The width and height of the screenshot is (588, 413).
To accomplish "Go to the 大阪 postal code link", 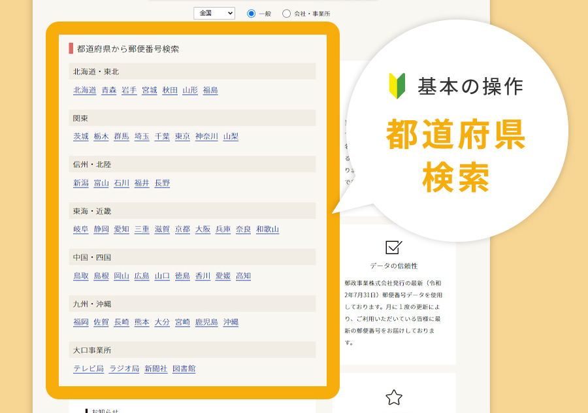I will [x=203, y=229].
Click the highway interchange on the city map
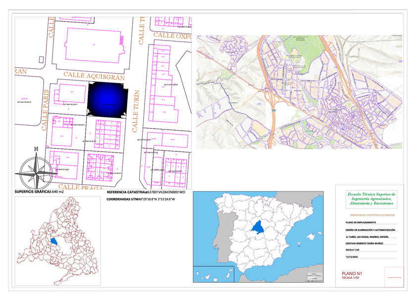The width and height of the screenshot is (420, 297). tap(272, 103)
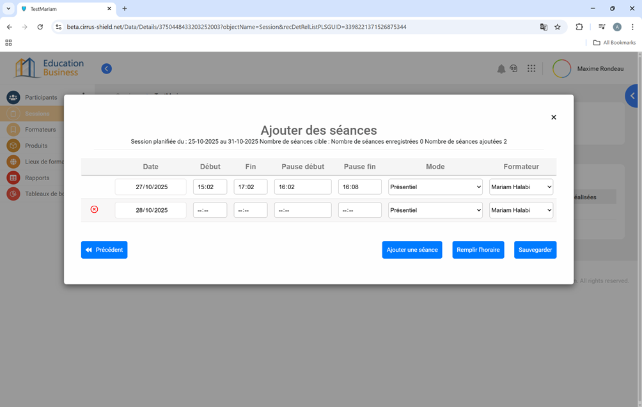Open the notifications bell icon
This screenshot has width=642, height=407.
501,69
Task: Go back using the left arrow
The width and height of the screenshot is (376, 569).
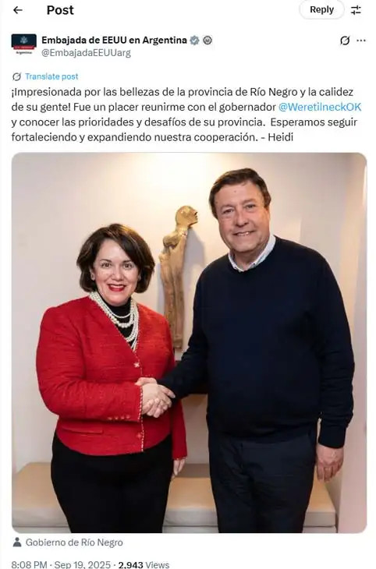Action: point(17,10)
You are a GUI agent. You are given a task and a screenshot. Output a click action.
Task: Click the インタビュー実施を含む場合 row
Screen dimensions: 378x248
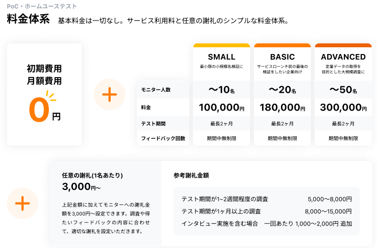[x=219, y=224]
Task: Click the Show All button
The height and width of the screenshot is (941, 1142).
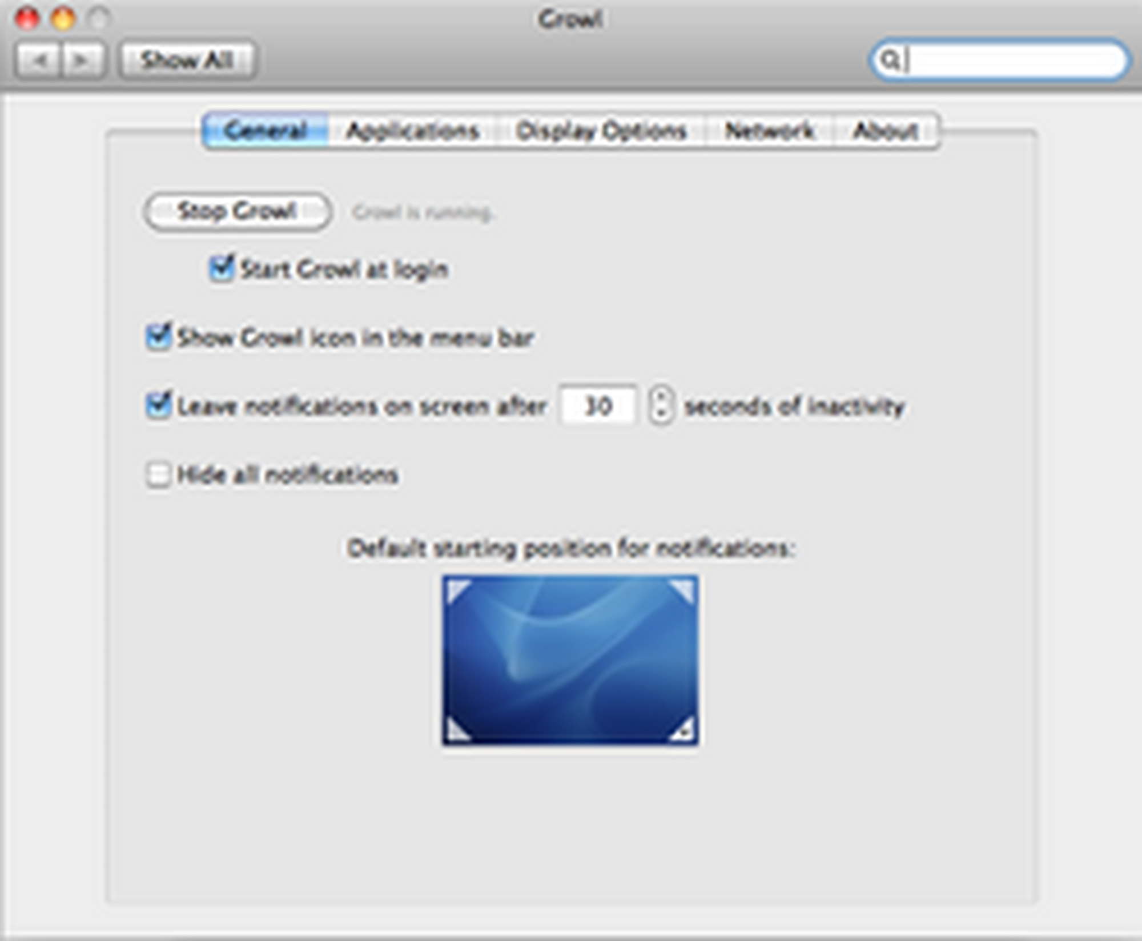Action: click(187, 60)
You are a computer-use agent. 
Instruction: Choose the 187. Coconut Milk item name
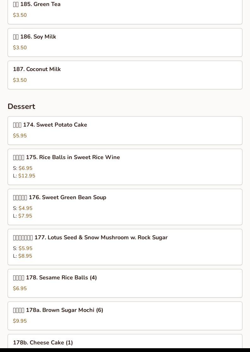pos(37,69)
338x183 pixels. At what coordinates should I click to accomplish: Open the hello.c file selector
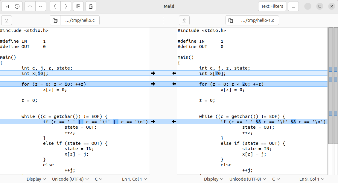coord(80,20)
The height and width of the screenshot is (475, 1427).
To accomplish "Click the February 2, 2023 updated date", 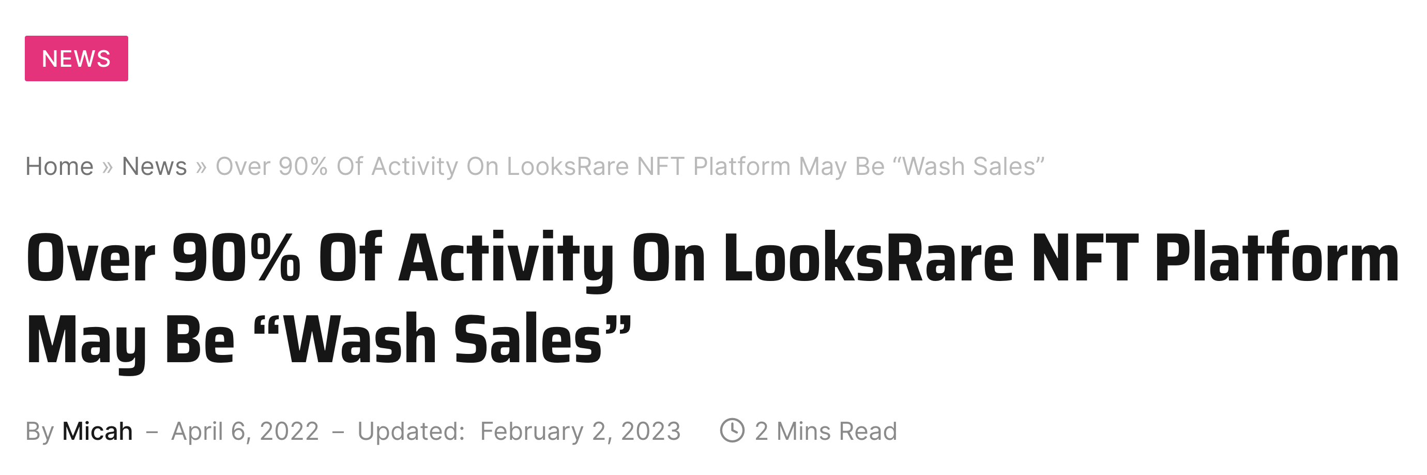I will (580, 431).
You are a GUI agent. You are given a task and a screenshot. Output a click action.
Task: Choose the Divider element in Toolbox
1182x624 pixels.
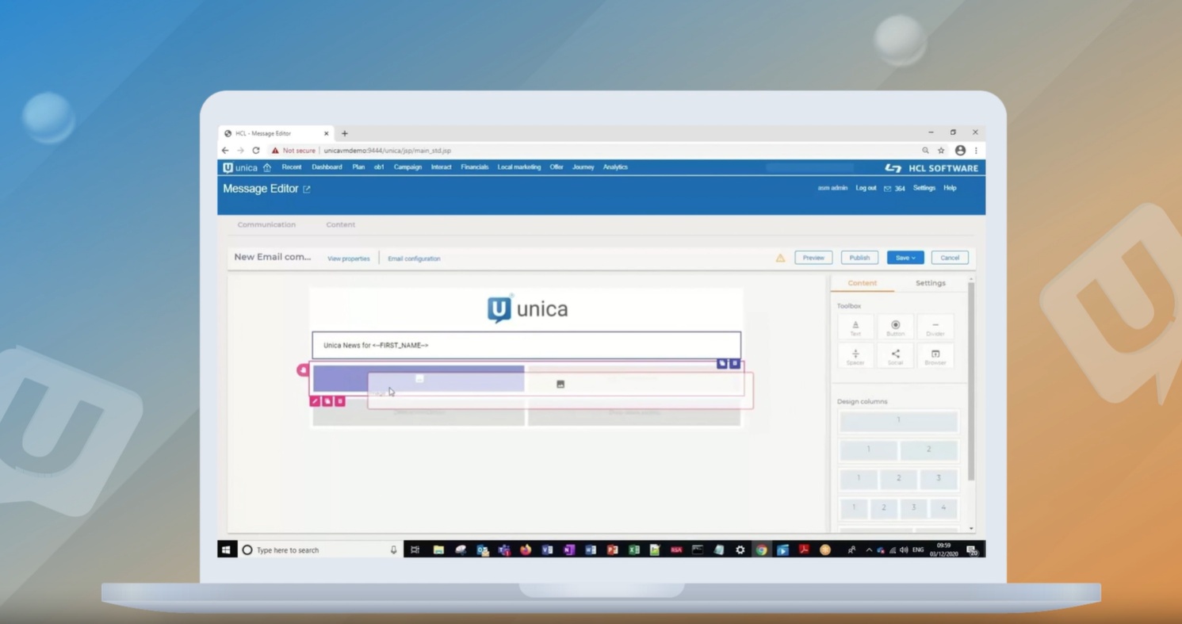click(935, 327)
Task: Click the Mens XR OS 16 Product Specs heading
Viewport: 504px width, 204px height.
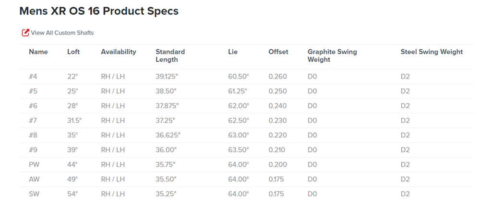Action: coord(99,11)
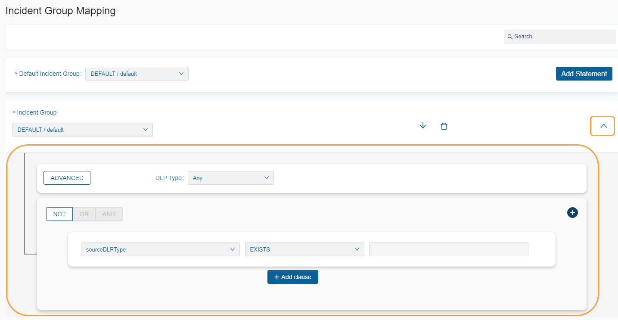Image resolution: width=618 pixels, height=320 pixels.
Task: Toggle the NOT logical operator
Action: 59,214

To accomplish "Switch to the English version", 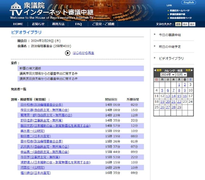I will click(x=188, y=3).
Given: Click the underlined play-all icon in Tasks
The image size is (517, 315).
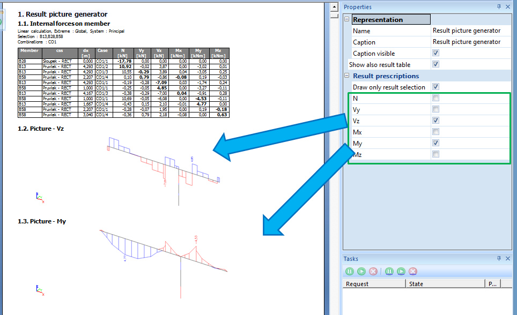Looking at the screenshot, I should click(x=401, y=272).
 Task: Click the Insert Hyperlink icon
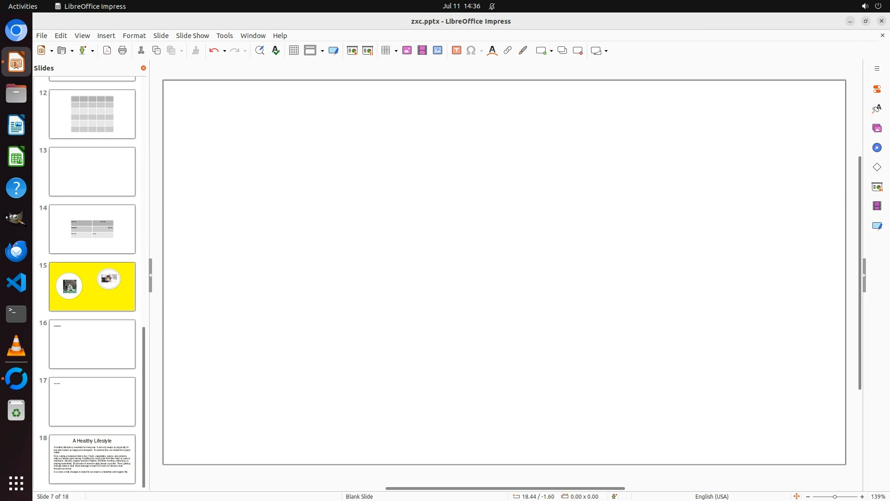[508, 51]
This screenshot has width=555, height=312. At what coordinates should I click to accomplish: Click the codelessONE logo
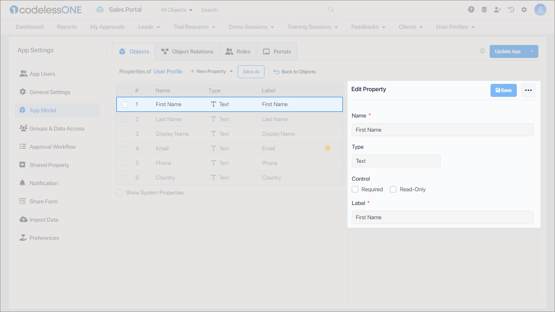pos(45,9)
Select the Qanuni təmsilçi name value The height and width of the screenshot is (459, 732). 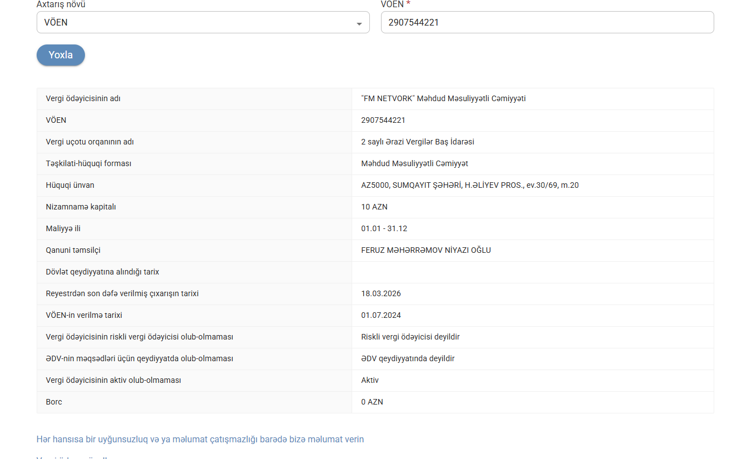click(426, 251)
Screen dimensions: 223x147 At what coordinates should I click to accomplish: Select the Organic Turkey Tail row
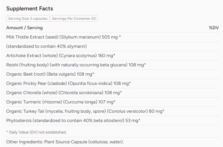click(112, 111)
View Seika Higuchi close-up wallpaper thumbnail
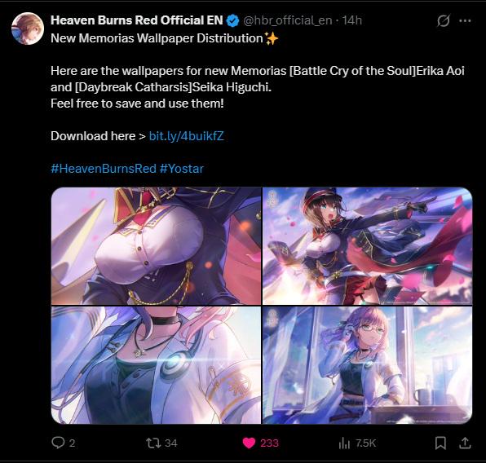Viewport: 486px width, 463px height. click(x=157, y=365)
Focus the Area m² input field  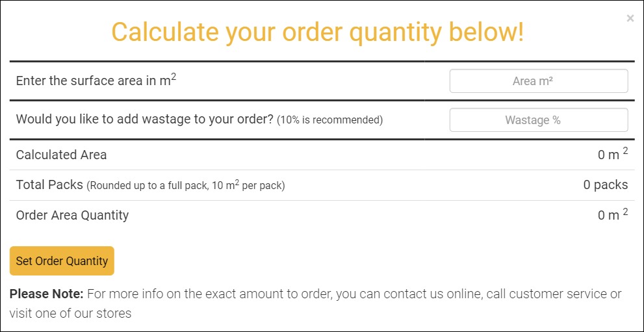[538, 81]

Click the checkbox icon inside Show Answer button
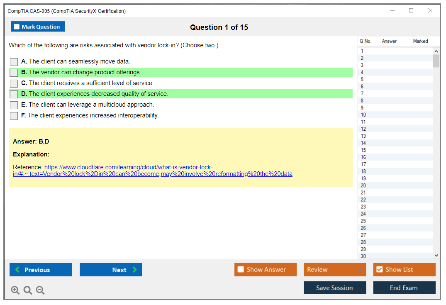click(x=241, y=269)
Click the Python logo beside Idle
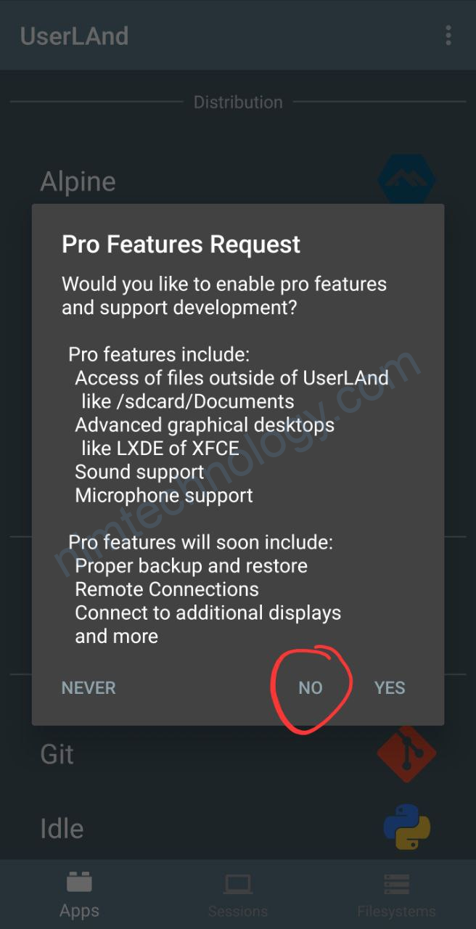The width and height of the screenshot is (476, 929). [x=406, y=827]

• [What is being asked]: Count the lines in the entries above that contain the word "Show", and reply with the number alone.

• [Output]: 2